### 抽出テキスト
--*--
忙しいストレス社会において、心と体をリラックスさせることはとても大切です。
森林浴で心身の疲労を回復したいと感じているかもしれません。
しかし、コロナ禍の影響や都心部での生活により、実際に森林へと足を運ぶのが難しい人は多いでしょう。
そこで森林総合研究所に所属する高山 範理(たかやま のりまさ)氏ら研究チームは、屋内に森林の風景・音・香りを再現した「デジタル森林浴」の効果を調査。
その結果、デジタル森林浴には、実際の森林浴に近いレベルで生理・心理的な疲労回復効果があると判明しました。
研究の詳細は、2022年1月21日付の学術誌『International Journal of Environmental Research and Public Health』に掲載されています。
「デジタル森林浴」なら都心部でもリラックスできる
「デジタル森林浴」とは、室内にデジタルの森林をつくりだし、そこで一定時間過ごすというもの。
研究チームによって開発されたデジタル森林浴では、室内の壁や天井に森林の映像が映し出されました。
また森林の音をBGMとして流し、植物からつくられたアロマオイルによって森林の香りを充満させました。
本物の植物を利用しないので、どこでも簡単に森林を再現できる方法だと言えますね。
では、このデジタル森林浴には、どれほどの効果があるのでしょうか?
実験には、公募で選ばれた25名(男性12名、女性13名)が参加。
デジタル森林浴を20分ほど体験した前後で、生理的な7つの項目(血圧や心拍数、副交感神経活動など)と心理状態がどのように変化したか調査しました。
その結果、デジタル森林浴の体験中に、副交感神経活動の上昇と心拍数の低下が確認できました。
--*--
### 作業内容
A – 抽出テキストによると、デジタル森林浴の実験に参加したのは何名ですか。
B – デジタル森林浴を扱った抽出テキストの続きを、最後の文の後から書いてください。
エントリーの内容は抽出テキストとは関係がありません。
--*--
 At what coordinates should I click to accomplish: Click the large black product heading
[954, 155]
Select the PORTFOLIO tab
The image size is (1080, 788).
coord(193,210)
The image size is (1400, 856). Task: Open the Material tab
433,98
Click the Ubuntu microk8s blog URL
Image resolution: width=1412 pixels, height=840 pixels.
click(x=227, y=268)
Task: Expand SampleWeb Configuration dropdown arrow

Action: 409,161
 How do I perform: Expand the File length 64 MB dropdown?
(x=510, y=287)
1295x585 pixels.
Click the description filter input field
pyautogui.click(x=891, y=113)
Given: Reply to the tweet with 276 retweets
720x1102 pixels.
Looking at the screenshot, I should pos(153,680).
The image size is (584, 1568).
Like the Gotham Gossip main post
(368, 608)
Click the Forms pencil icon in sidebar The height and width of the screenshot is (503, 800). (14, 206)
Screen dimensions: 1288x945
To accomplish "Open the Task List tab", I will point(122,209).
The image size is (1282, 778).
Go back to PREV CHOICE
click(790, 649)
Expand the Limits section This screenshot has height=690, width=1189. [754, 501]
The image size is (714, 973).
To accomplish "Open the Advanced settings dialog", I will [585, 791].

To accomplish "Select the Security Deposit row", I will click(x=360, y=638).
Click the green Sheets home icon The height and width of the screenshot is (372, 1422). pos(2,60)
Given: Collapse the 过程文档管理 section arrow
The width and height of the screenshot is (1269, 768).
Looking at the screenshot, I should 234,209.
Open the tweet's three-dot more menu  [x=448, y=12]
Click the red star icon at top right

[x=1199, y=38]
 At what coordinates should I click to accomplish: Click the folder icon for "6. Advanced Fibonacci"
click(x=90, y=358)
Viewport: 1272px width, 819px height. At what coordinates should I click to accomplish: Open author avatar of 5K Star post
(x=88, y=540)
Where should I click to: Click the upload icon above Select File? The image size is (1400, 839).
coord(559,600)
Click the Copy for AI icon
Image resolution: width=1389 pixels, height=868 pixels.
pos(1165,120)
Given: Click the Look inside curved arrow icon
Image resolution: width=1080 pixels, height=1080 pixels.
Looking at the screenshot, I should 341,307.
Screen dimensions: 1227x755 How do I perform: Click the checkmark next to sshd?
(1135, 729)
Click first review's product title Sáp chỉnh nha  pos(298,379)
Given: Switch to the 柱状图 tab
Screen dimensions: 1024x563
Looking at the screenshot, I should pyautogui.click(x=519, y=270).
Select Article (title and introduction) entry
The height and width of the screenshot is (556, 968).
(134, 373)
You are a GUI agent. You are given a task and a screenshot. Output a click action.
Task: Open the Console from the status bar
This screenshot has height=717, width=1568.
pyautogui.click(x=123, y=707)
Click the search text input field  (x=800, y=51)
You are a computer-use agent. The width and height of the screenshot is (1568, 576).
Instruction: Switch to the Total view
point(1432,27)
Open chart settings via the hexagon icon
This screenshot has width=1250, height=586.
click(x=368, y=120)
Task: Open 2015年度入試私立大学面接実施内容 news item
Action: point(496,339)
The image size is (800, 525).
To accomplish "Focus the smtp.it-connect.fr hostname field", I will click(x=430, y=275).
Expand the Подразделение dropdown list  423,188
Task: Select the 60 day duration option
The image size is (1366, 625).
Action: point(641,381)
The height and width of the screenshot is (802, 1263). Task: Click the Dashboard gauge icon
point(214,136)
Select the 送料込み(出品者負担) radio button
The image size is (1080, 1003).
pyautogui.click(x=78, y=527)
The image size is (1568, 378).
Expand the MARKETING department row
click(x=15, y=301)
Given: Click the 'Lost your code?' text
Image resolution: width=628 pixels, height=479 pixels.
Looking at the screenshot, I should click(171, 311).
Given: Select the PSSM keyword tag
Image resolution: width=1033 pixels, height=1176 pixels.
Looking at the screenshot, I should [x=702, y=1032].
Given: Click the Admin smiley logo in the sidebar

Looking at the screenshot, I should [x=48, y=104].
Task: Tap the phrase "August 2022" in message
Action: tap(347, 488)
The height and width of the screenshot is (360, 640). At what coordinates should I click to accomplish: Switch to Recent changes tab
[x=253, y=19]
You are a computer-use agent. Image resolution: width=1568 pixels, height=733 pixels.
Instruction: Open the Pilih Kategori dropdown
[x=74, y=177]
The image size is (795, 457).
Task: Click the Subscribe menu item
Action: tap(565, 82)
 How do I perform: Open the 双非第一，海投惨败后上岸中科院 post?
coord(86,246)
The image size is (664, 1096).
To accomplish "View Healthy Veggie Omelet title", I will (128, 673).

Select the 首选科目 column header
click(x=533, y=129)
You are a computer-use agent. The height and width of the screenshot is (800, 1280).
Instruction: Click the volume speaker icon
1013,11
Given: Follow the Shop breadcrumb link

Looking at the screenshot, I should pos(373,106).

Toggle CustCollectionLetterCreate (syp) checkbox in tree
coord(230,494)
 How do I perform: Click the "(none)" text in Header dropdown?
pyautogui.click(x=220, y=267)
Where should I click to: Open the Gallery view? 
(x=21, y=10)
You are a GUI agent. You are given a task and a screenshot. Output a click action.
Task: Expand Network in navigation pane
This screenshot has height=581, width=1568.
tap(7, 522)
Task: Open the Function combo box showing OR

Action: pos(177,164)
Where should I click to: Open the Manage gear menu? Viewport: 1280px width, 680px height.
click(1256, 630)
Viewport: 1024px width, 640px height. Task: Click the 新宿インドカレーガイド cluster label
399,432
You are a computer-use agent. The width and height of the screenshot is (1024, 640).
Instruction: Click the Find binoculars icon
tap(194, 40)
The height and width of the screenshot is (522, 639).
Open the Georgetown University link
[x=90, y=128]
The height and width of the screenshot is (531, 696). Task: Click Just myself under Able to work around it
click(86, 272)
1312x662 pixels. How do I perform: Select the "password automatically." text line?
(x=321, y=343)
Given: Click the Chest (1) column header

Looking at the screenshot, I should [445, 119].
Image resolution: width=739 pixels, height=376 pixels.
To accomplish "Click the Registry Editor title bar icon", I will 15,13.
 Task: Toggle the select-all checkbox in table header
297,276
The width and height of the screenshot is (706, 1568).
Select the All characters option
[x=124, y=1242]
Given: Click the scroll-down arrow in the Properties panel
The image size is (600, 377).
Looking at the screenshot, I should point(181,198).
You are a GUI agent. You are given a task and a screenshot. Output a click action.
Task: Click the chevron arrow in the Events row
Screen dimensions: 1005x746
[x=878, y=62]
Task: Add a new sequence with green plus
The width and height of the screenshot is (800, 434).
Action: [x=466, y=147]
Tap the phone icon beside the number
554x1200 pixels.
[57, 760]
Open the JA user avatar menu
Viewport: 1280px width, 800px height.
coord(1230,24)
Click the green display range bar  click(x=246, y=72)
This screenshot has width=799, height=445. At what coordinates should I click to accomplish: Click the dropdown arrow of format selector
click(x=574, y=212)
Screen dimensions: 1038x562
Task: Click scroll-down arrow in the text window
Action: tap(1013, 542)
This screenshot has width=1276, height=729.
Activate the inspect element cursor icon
--*--
### 解答一覧
A – 25名(男性12名、女性13名)です。

B –
副交感神経とは自律神経を構成する神経の1つであり、身体の活動性を下げてリラックスさせたり回復モードにさせたりします。
例えば、食事中や食事後、睡眠中には副交感神経が優位に働いています。
デジタル森林浴でこの活動が上昇したということは、デジタルであっても生理的なリラックス・回復効果が認められた、ということなのです。
またデジタル森林浴の体験後では、参加者たちのネガティブな感情(緊張、不安、抑うつ、怒り、疲労)も低下しました。
20分ほどのデジタル森林浴には、心理的な回復効果もあったのです。
さらに研究チームは、過去の実験で提出された「実際の森林浴の効果」と今回の「デジタル森林浴の効果」を比較しました。
その結果、デジタル森林浴の回復効果は、実際の森林浴の回復効果とほぼ同程度だと判明。
たとえデジタルだったとしても、私たちが望む「森林浴の効果」がかなり得られると分かったのです。
今回の研究結果は、今後のデジタル森林浴の活用を促すものとなるでしょう。
都市部、病院・高齢者医療施設に設置するなら、それらの地域や施設で不足している「リラックスの場」を提供できるはずです。